→ **What the task asks**: Copy exactly and only the lines running from the one that contains "How do I perform: Open the WeChat icon?" to the final line of the data below, without the pictures.

______

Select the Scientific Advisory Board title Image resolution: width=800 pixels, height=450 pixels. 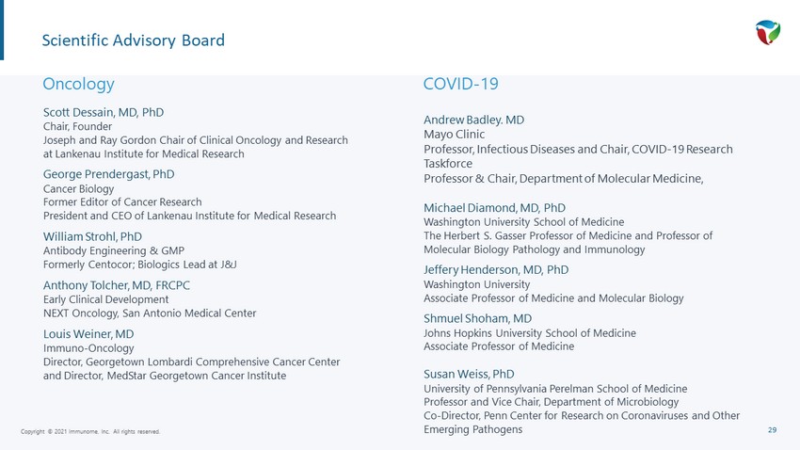(x=133, y=40)
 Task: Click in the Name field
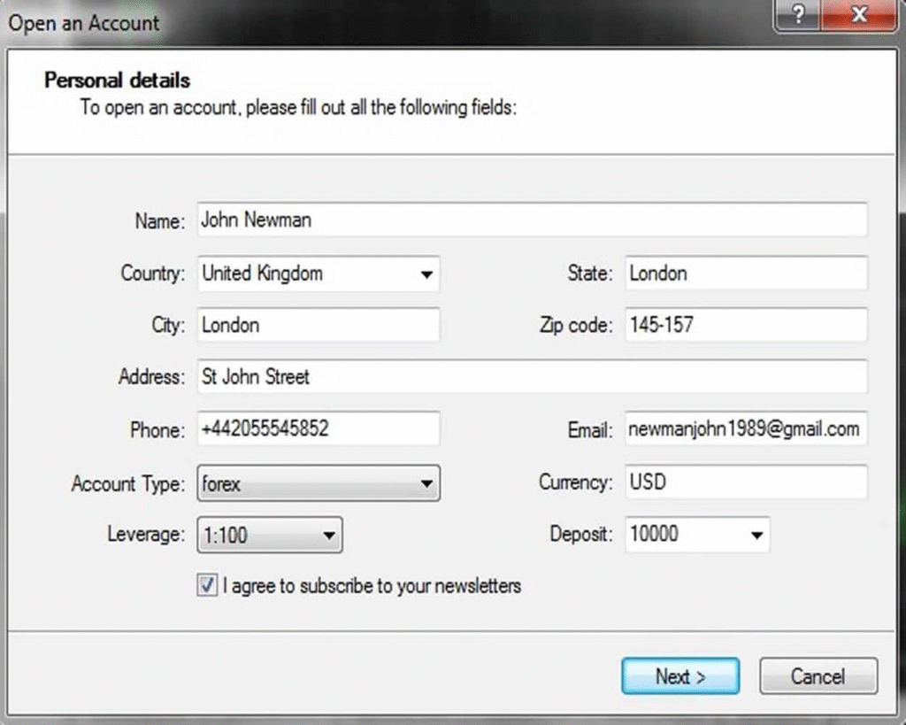pyautogui.click(x=531, y=220)
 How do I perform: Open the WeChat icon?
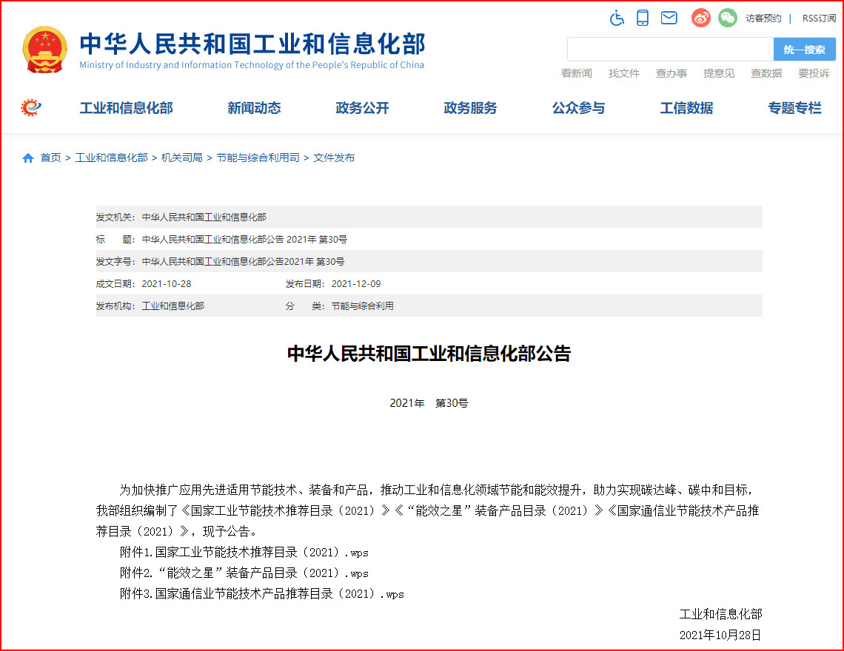click(x=728, y=18)
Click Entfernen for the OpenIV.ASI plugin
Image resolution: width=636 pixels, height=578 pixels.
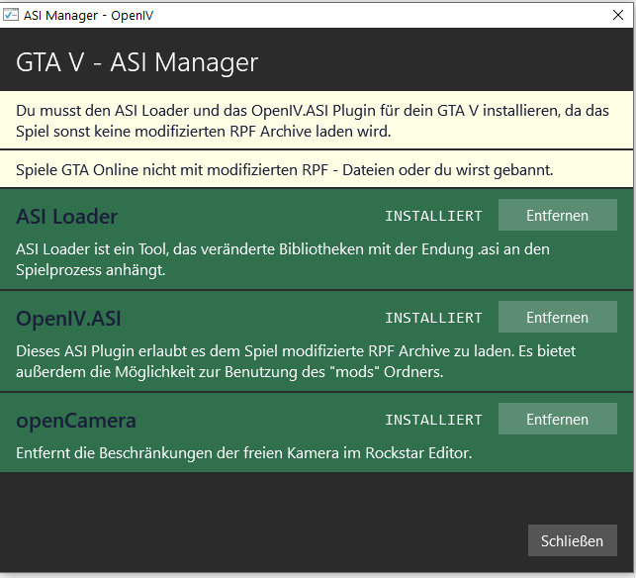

______

→ **Answer box**:
 How do I perform: Open the WeChat icon?
click(x=728, y=18)
Click Entfernen for the OpenIV.ASI plugin
Image resolution: width=636 pixels, height=578 pixels.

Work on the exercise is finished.